The Acceptance of Imperfect Big Data


Imperfection is something we have to deal with every day. We as people are far from perfect in all the things we do. No matter how hard we try it is always an interesting battle. But let us not go into the psycho analyses of perfectionism. How about the data world. We always strive to get our data as perfect as possible. Data Quality is on top of mind in every company. Logical if you want to trust your data to for the decision making process. However not all data can be perfect. The world of Big Data is often not so perfect. Let us explore the world of imperfect big data.

Imperfect big data

For companies that build their competitive advantage on big data analytics, data sources are everything. Everything to let their business run better than others. However everybody knows that if you are putting garbage into your high-powered analytic system, there’s not much value that can come out. But his garbage can also have great potential. Potential that is not yet discovered. Therefore Great big data strategists consider their sources very carefully and learn how to live with this uncertainty of Imperfect Big Data.

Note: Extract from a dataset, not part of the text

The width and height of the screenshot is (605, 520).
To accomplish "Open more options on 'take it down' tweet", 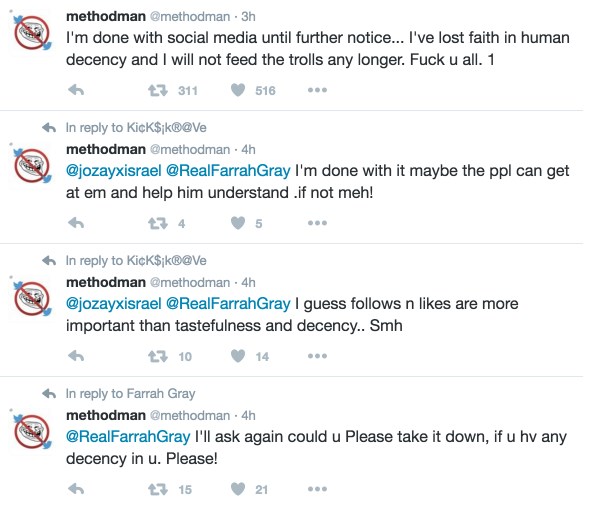I will tap(317, 489).
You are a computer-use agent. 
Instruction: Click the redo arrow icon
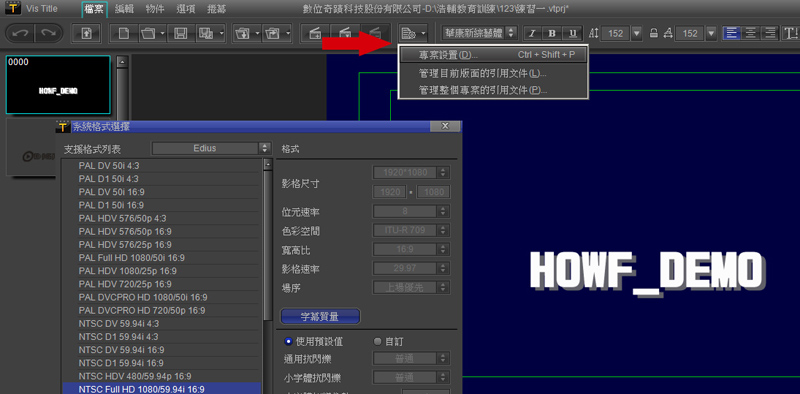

Usability of Imperfect Big Data

With the aid of recent big data analytic technology, many companies are for example combing social media feeds to conduct sentiment analysis. There is no possible way to get a high level of data quality from a Twitter, Facebook or LinkedIn feed. But it’s still very useful, given you’re clear on its confidence rating—a very important concept in profiling data sources. A confidence rating is an overall assessment (typically in percentage terms) of your data source’s quality. (also called the “what”) . Without the concept of a confidence rating, you’re likely to over-cleanse your imperfect big data. Instead of ignoring it, map the data through with a confidence rating that provides a disclaimer for what you’re analyzing.

Changing Times

In the days of clear and structured data, was the question what to do with imperfect data much easier. The structure and clarity allowed us to identify natural keys that signaled whether to insert, update, or delete. Now, with unstructured data, you must solve the same problem, but in a whole different way.

You can do this by identifying rules that classify your source data in a way that allows you to identify natural keys. These keys must be published so that subscribers, like the analytic system, can take action. It is important that you have clear communication between your change data capture system and your analytic system.